The Whirlwind weighs a mere 8.2 ounces with the Borealis right behind it at 8.3 ounces — perfect options for situations like alpine climbing and backpacking where weight needs to be at an absolute minimum. Also highly impressive is the Sigma Anorak at 9.5 ounces and the Kinetic Plus at 10 ounces even. Both the Sigma and Kinetic also offer a bit more in the way of weather protection, undoubtedly a fair tradeoff for just a tiny bit more weight.
The jackets that weigh in at over 20 ounces are the less technical offerings in this review. They work well for casual, around-town use where you're not working up a sweat but aren't ideal for stuffing into your pack when on more serious outings.
We assessed versatility by considering features, style, and ease of use between various activities. Many of the shells in this review come with excellent features that we thoroughly enjoyed and put to use regularly. Style is subjective but also important — no one likes paying top dollar for an ill-fitting or unattractive article of clothing. And some of our favorite pieces in this review could move seamlessly from the trail or crag to dinner with friends, a clear bonus in our book.
Quite a few of our contenders earned high scores in this category. Our longstanding Editors' Choice Gamma MX, with its mixed weather designation, can handle many different types of weather like a pro while still maintaining decent breathability. It has just enough features, and in chilly weather we found ourselves grabbing it more than anything else. Whether climbing up icy slopes or just running to the grocery store, this layer fit the bill more often than not. It's tailored beautifully, looks stylish, and is highly durable, continuing to look practically new year after year.
The Ferrosi Hooded is a feature-rich option with reinforced/abrasion-resistant shoulders and forearms, a helmet-compatible hood, and quick-drying material. It has comfortable thumb loops that don't let cold air in when they aren't in use and a hand pocket that doubles as a stuff sack — something every climber will appreciate. It's a fantastic layer for breezy days and activities where you are keeping your heart rate up but need a little something extra. It's not the most stylish piece of the bunch, but it's comfortable and offers features geared toward adventure, which is all many of us want.
Other favorites for this category are the Kinetic Plus and Ultimate V SO. The Kinetic is soft, stylish, well-constructed, and the only waterproof model in our review. While that made it a bit less breathable than non-waterproof options, if you're not getting too sweaty, you'll be happy as a clam. The hood is excellent with or without a helmet, and the cuff design is one of our favorites in this whole review. The Ultimate V is lined and fully windproof — again something that generally impedes breathability — but with zippers that extend from the armpits to the hemline, regulating temperature during high exertion activities was a snap… or, more accurately, a zip!

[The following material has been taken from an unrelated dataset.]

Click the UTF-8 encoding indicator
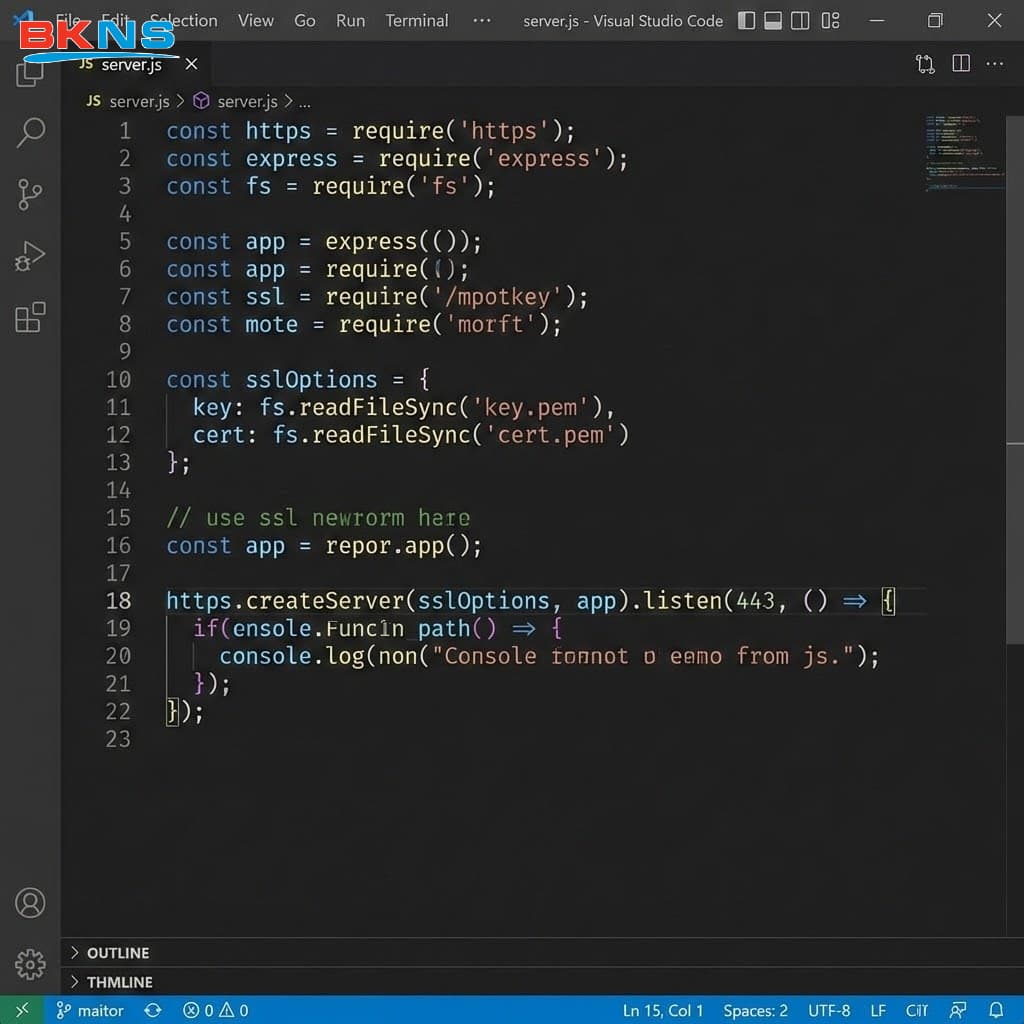This screenshot has height=1024, width=1024. click(x=827, y=1010)
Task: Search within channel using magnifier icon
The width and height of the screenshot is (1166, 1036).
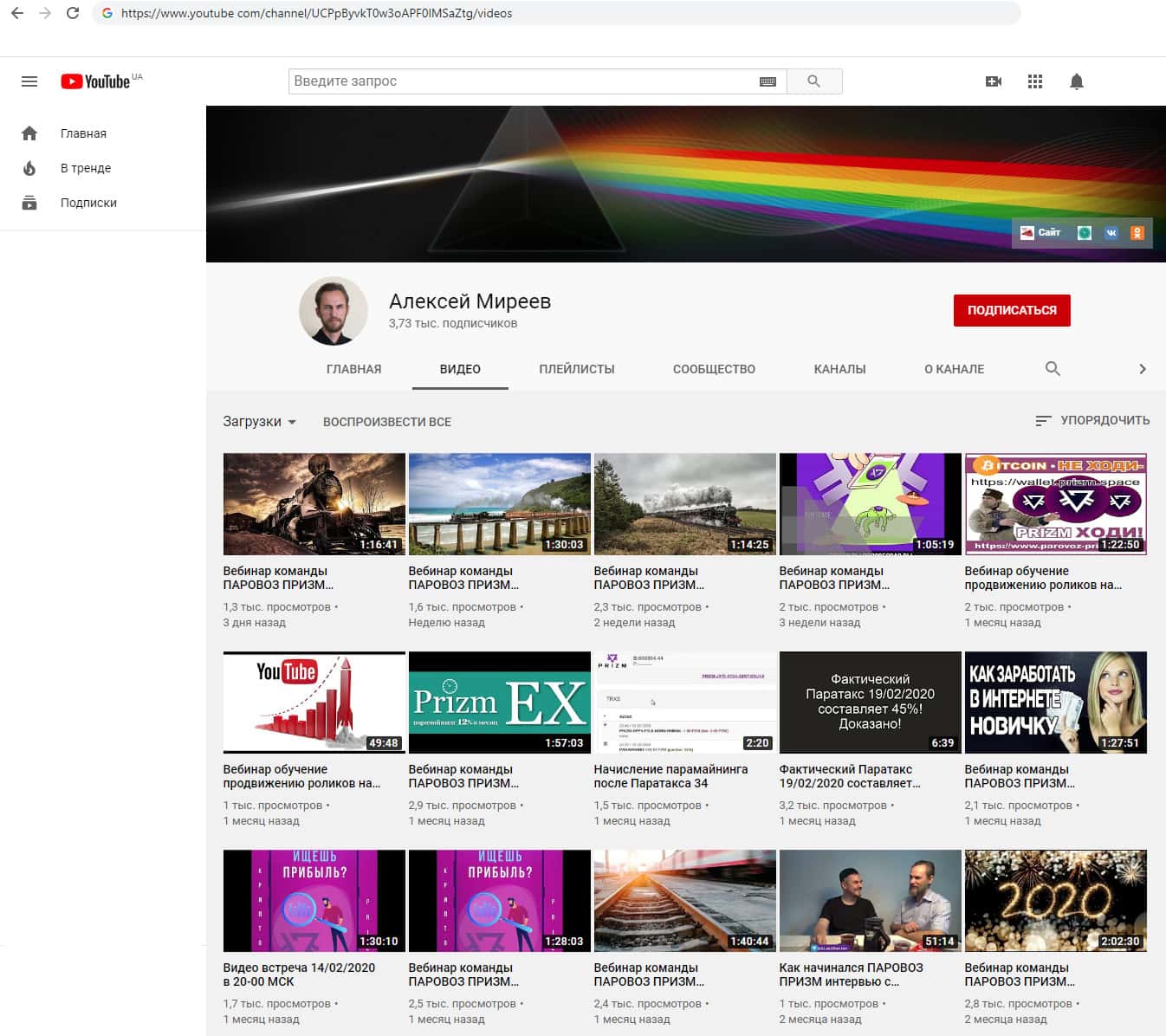Action: (x=1053, y=369)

Also worth mentioning is our Editors' Choice, the thin Sigma pullover. While this layer may not be so versatile as to take you to the slopes in the winter, it is the best option for breezy, sunny days. From the trail to high up on a multi-pitch, you will be protected from sun, wind, sprinkles, and rock with no problem. The Arc'teryx Gamma LT is slightly heftier and ready to take on cooler temps while not sacrificing in the breathability or mobility departments. Same goes for the Black Diamond Dawn Patrol, the stretchiest piece in our review, which is geared toward ice and alpine climbers.
All in all, taking the time to think about what activities you engage in the most will help guide you toward the features that will be most useful.
With the many different types of shells and layers on the market, it can be hard to know which pieces will work best for your individual needs. We hope that this review has answered some of your softshell questions and helped guide you toward the right model for your next outdoor adventure.